That little piggy went to market, but this one … took a selfie?
A “picture problem” has popped up in the New Forest National Park in southern England, where villagers are complaining that an increasing number of overeager tourists have gotten too friendly with the over 600 pigs who roam the park.
Visitors are vying for selfies with the swine to post on social media — though some locals have also gotten in on the trend in a respectful manner.
Tourists, on the other hand, have taken extreme measures to get good shots, pinning the animals “against hedges” and putting cameras “within three inches of their snouts,” New Forest animal safety campaigner Gilly Jones told the Daily Mail.
“My issue is the constant, and I mean constant, plaguing they are suffering by the ‘piggy tourists’,” Jones told the Daily Mail.
She also said she’s witnessed tourists leaping out of cars and following piglets down a “stupidly busy road.”
The domestic pigs — which include native breeds like Tamworth and Gloucestershire Old Spot — are released into the park by locals in a yearly ritual called “pannage,” where the swine eat up all the fallen acorns and nuts that can be toxic to the park’s ponies and cattle who traverse the ground year-round.
This year’s pannage season started in mid-September and is set to go until January 4, 2026. The ritual was extended this year due to a heavier-than-usual acorn crop, which has further alarmed Jones that the selfie issue will only continue to grow.
Jones is concerned about the animals’ wellbeing as tourists’ moves to get aesthetically pleasing shots of the New Forest pigs for their online feeds become bolder and more dangerous.
Jones has also asked local businesses to stop promoting pannage and voiced her concerns to the Verderers Court, a longstanding New Forest Court which regulates the park.
Andrew Parry-Norton, the New Forest Commoners’ Defence Association chairman, has noted that while tourists should absolutely leave the pigs alone and admire them from a distance, locals “have to be realistic” when it comes to expecting these interactions.
He also noted that tourists taking pictures of the pigs during pannage is “not illegal.” He just asks that they become educated about the pigs, “stay well back” and “use the zoom on (their) camera to get a closer shot.”
“People are going to keep coming to the Forest, it is a National Park,” Parry-Norton told the Daily Mail. “You know, we say don’t touch them, don’t feed them, don’t pat them…They’re doing a really important job.”

- **Dataset content**
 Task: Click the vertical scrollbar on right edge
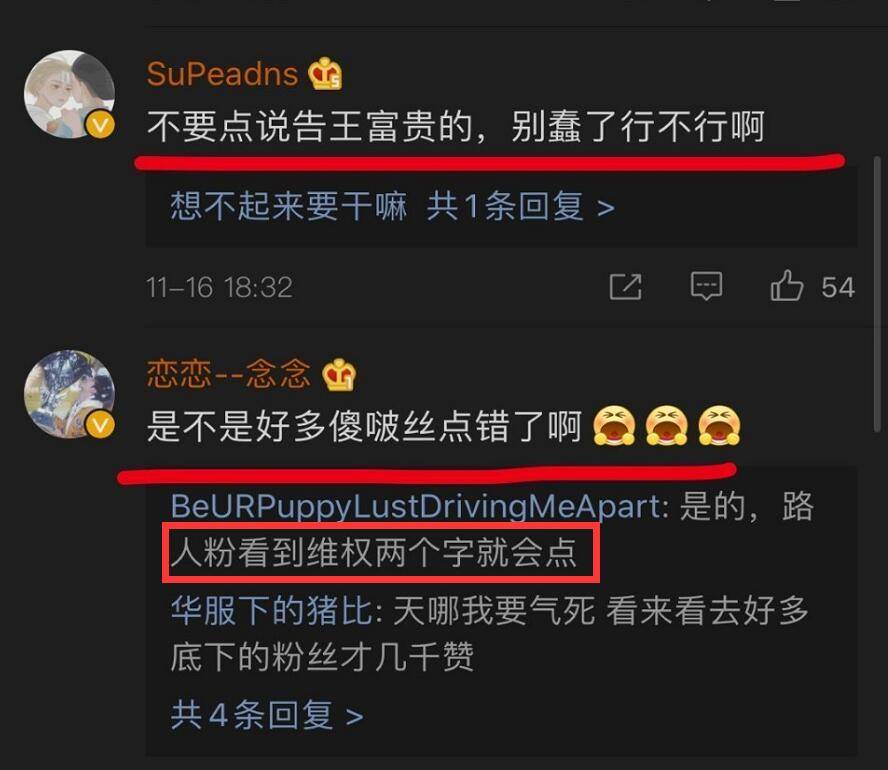tap(877, 294)
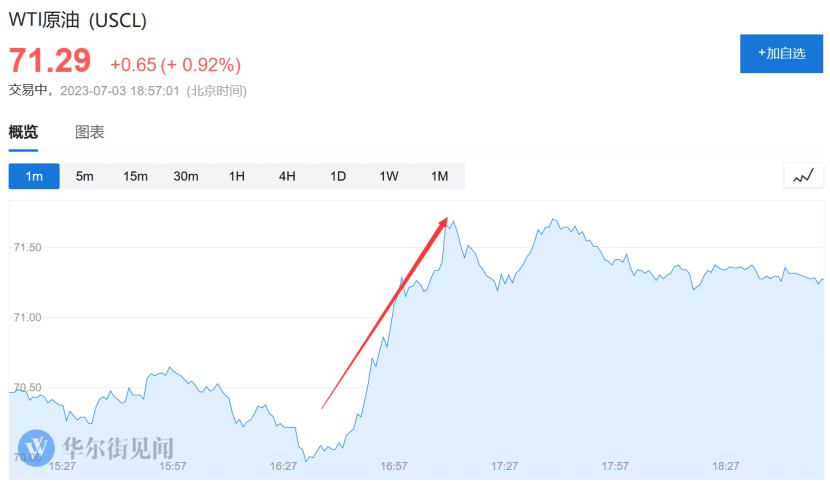Viewport: 830px width, 489px height.
Task: Show the 1W weekly chart
Action: point(389,176)
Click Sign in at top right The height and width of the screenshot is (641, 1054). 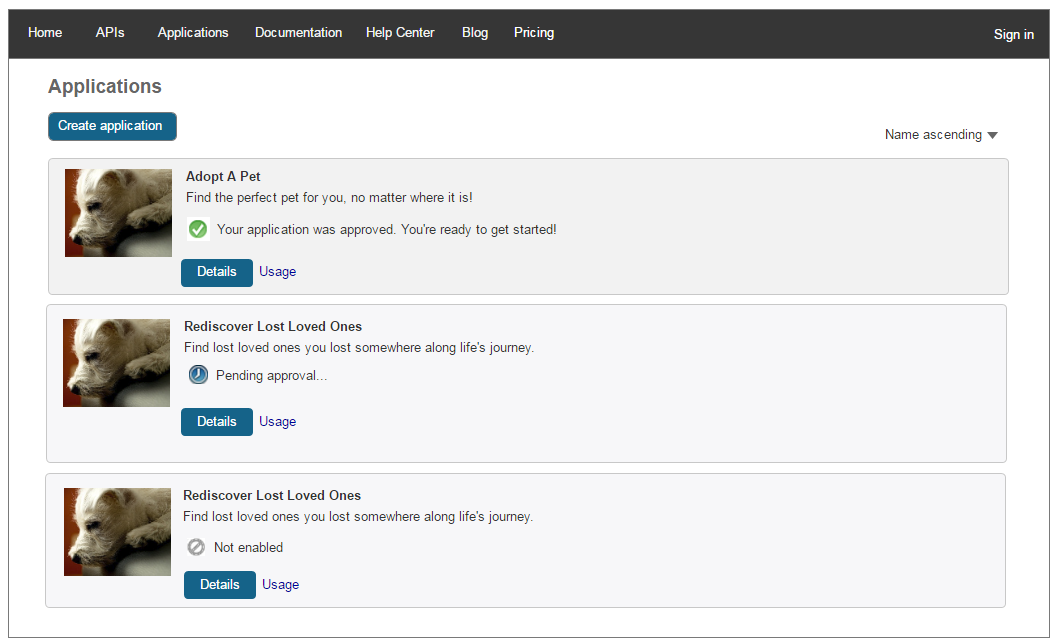point(1013,34)

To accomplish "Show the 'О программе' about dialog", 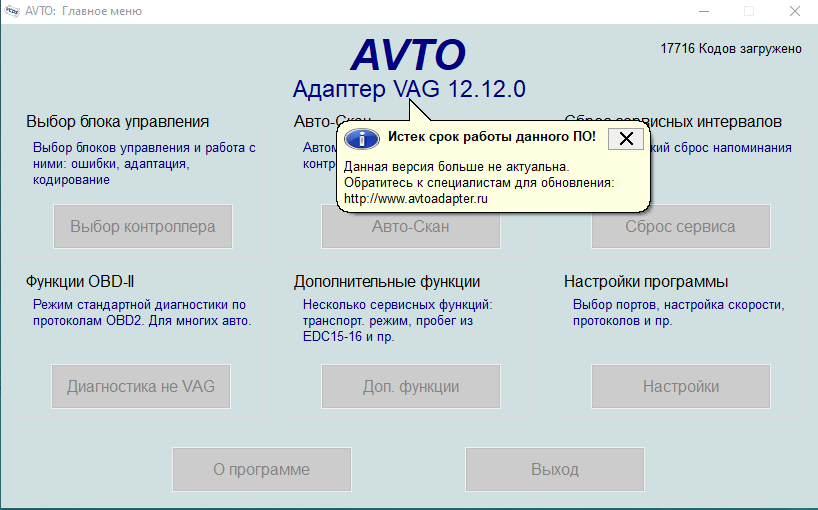I will [261, 469].
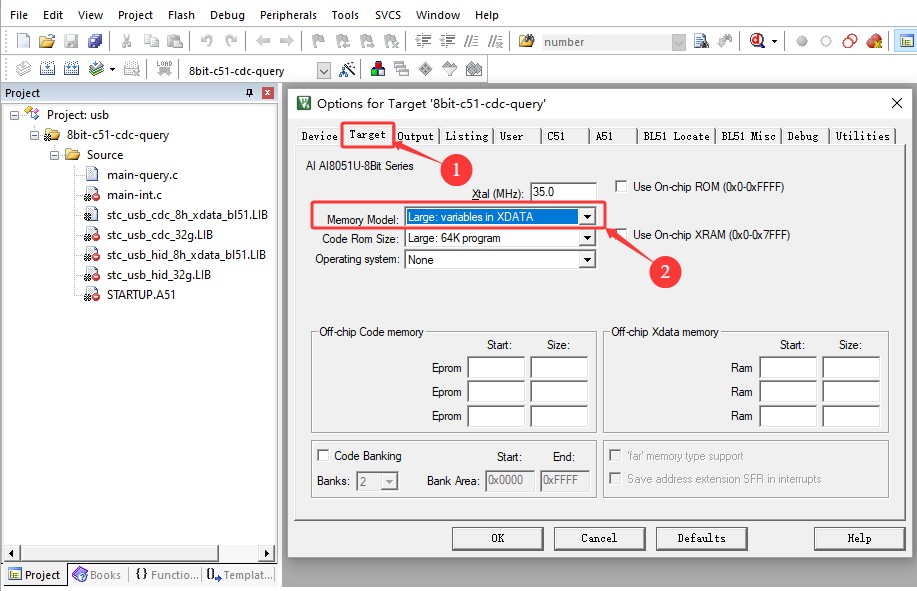
Task: Click the New file icon in toolbar
Action: [x=23, y=41]
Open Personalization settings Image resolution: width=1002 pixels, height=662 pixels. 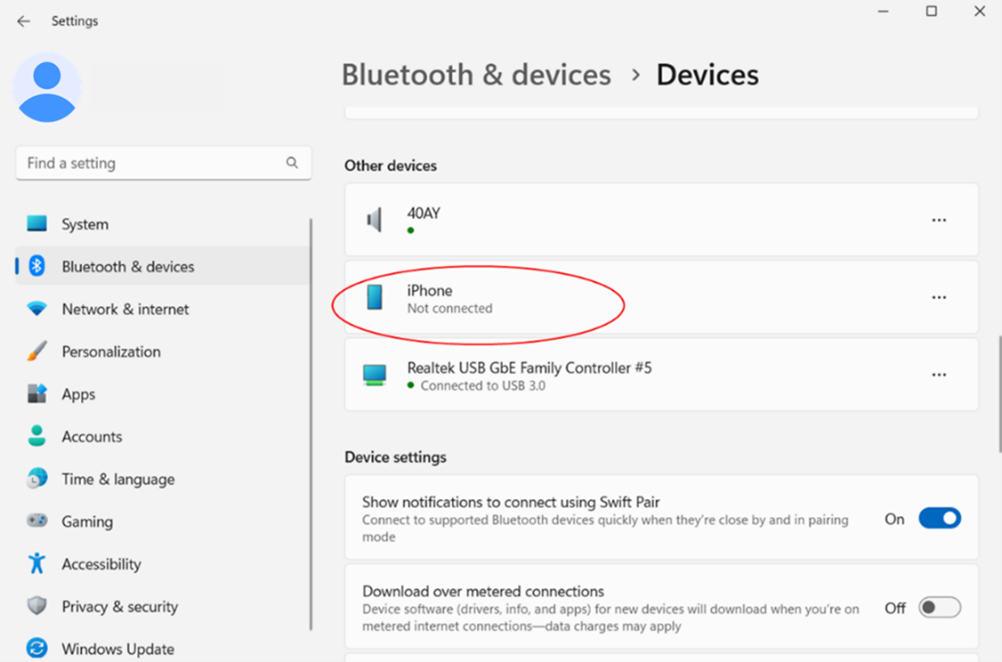(111, 352)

- **Required action 1**
In the article on pig selfies, rewrite the part starting with "Andrew Parry-Norton, the" and going on through "expecting these interactions.", swapping "chairman" for "president".
- **Required action 2**
Answer these questions from the article on pig selfies:
(a) How many pigs roam the park?
(b) On what date is this year's pannage season set to end?
(c) What does Parry-Norton ask tourists to use to get a closer shot?
- **Required action 3**
Decide whether each statement agrees with the article on pig selfies:
(a) The pannage ritual was shortened this year.
(b) Parry-Norton said that taking pictures of the pigs during pannage is illegal.
(c) Fallen acorns and nuts can be toxic to the park's ponies and cattle.

- **Expected answer 1**
Andrew Parry-Norton, the New Forest Commoners’ Defence Association president, has noted that while tourists should absolutely leave the pigs alone and admire them from a distance, locals “have to be realistic” when it comes to expecting these interactions.

- **Expected answer 2**
(a) Over 600.
(b) January 4, 2026.
(c) The zoom on their camera.

- **Expected answer 3**
(a) No: "The ritual was extended this year due to a heavier-than-usual acorn crop"
(b) No: "tourists taking pictures of the pigs during pannage is “not illegal.”"
(c) Yes: "the fallen acorns and nuts that can be toxic to the park’s ponies and cattle"